In a piece published today, Jeremy Scahill and Glenn Greenwald report in “The NSA’s Secret Role in the U.S. Assassination Program,” that “The National Security Agency is using complex analysis of electronic surveillance, rather than human intelligence, as the primary method to locate targets for lethal drone strikes — an unreliable tactic that results in the deaths of innocent or unidentified people.” The journalists cite a former drone operator: “Based on his experience, he has come to believe that the drone program amounts to little more than death by unreliable metadata.”
Meanwhile, the Syracuse Post-Standard reports: “DeWitt Town Justice David Gideon Friday evening sentenced 12 people to jail and ordered them to stay away from the Hancock Air Base after he found them guilty of disorderly conduct during a protest in October 2012.

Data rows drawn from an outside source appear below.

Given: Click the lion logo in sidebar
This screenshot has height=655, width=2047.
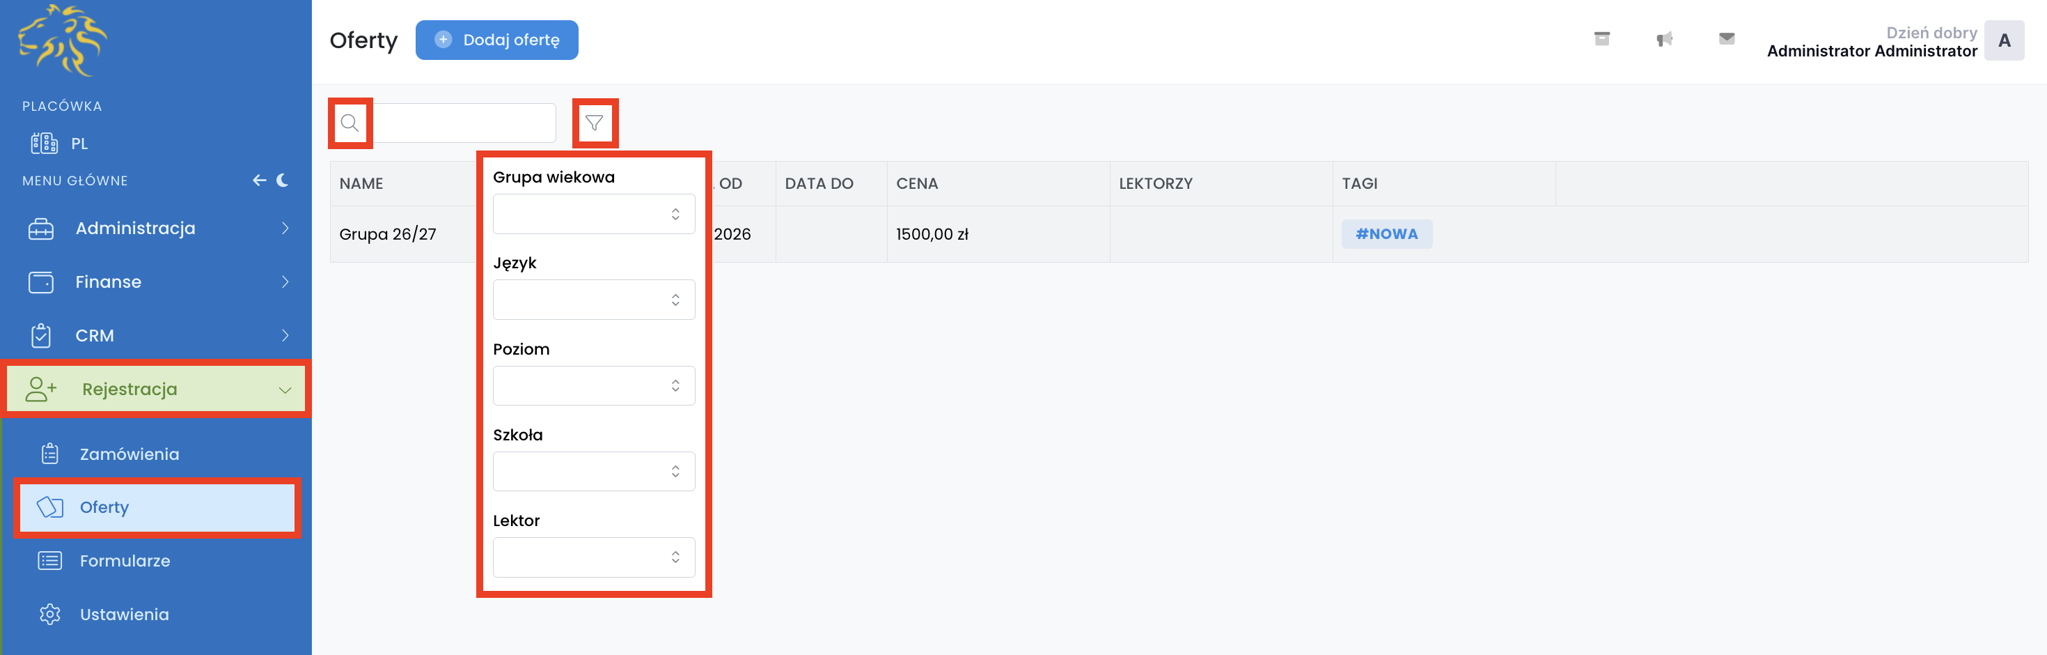Looking at the screenshot, I should click(62, 41).
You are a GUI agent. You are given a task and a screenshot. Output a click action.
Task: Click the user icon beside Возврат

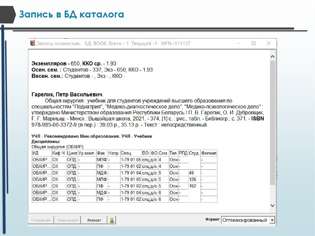point(112,220)
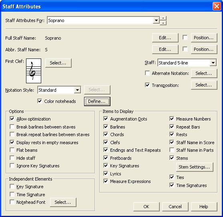Screen dimensions: 223x217
Task: Click Select next to First Clef
Action: click(58, 63)
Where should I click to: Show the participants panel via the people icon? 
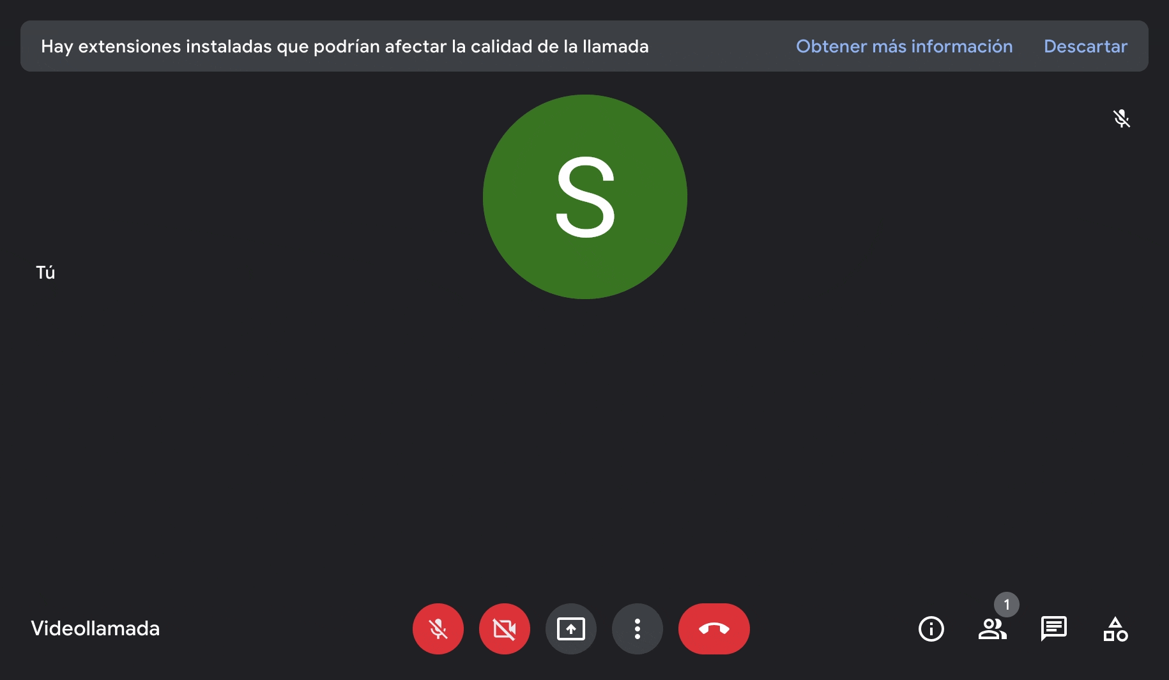coord(993,629)
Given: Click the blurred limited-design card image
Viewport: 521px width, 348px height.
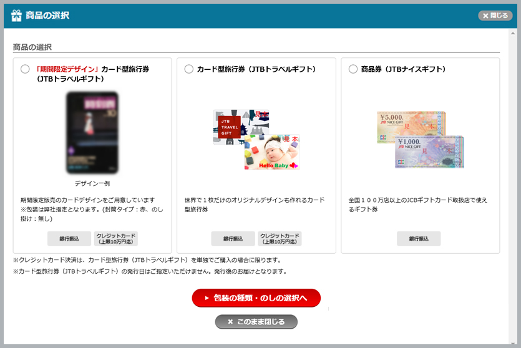Looking at the screenshot, I should tap(92, 132).

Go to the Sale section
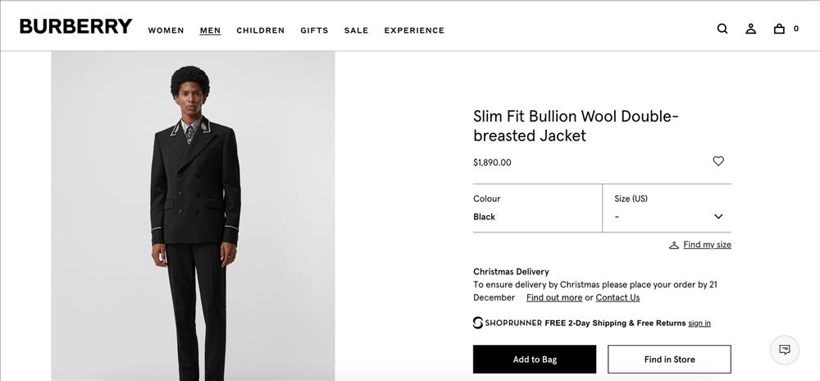(356, 30)
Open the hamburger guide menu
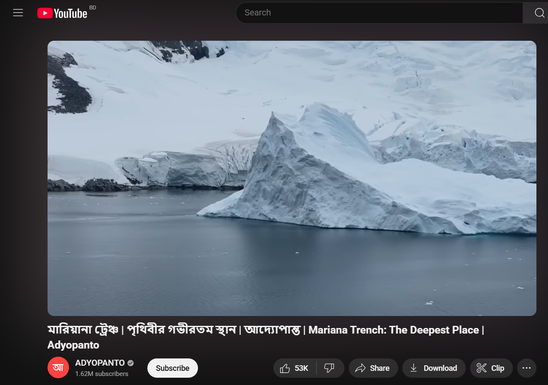The image size is (548, 385). (x=18, y=13)
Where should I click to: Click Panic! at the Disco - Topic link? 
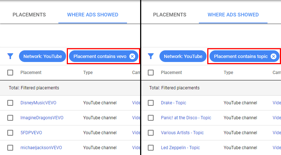tap(186, 118)
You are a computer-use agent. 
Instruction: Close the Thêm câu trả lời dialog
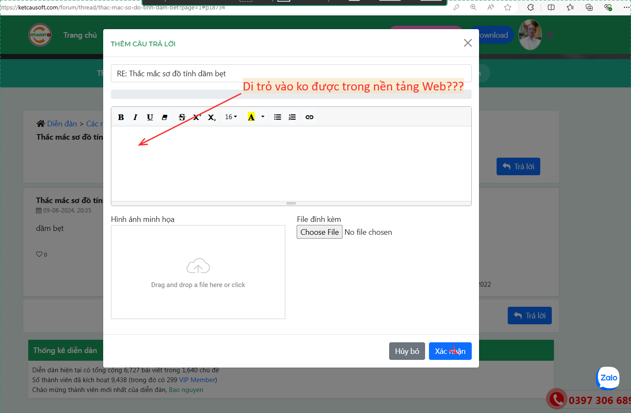coord(467,43)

“The defendants, who are members of Upstate Coalition to Ground the Drones and End the Wars, were immediately taken into custody in the courtroom, told to give any personal things to loved ones to hold and whisked away to the Jamesville Penitentiary to begin their 15-day sentence.
“As they left the suburban courtroom about three dozen supporters began singing ‘Courage, brother, you do not walk alone. We shall walk with you and sing your spirit home.’ …
“The protests appear to be escalating, Gideon said. In one of the tapes offered in evidence, the judge said he saw someone get out of a car and confront the protesters. ‘I do not know where this stops. It seems to be escalating, and in a bad way,’ the judge said. He added later ‘at some point you’re going to be confronted by an individual [from the base] who’s violent.’” [See report and video]
ELLIOTT ADAMS, elliottadams at juno.com
CAROL BAUM, carol at peacecouncil.net
Adams is past president of Veterans for Peace. While virtually all the other defendants in the Hancock drone trial are now behind bars, he will not be jailed until later this month.
Baum is with the Syracuse Peace Council — which has done much of the organizing around the drone trials. The group released a statement and video quoting many of the defendants who are now in jail: “Defendant Rae Kramer stated, ‘No person on the base was intimidated by us, that is clear. But the end result is to deprive me of my First Amendment Rights.’ … Clare Grady said, ‘We went there to stop the war crimes. That was our intent.’ James Ricks hoped the judge would ‘sentence us to community service to investigate the war crimes they are committing at the base.’ Judy Bello said, ‘The people suffering are so significant. It requires a persistent response,’ and argued that the international law argument is indeed valid.”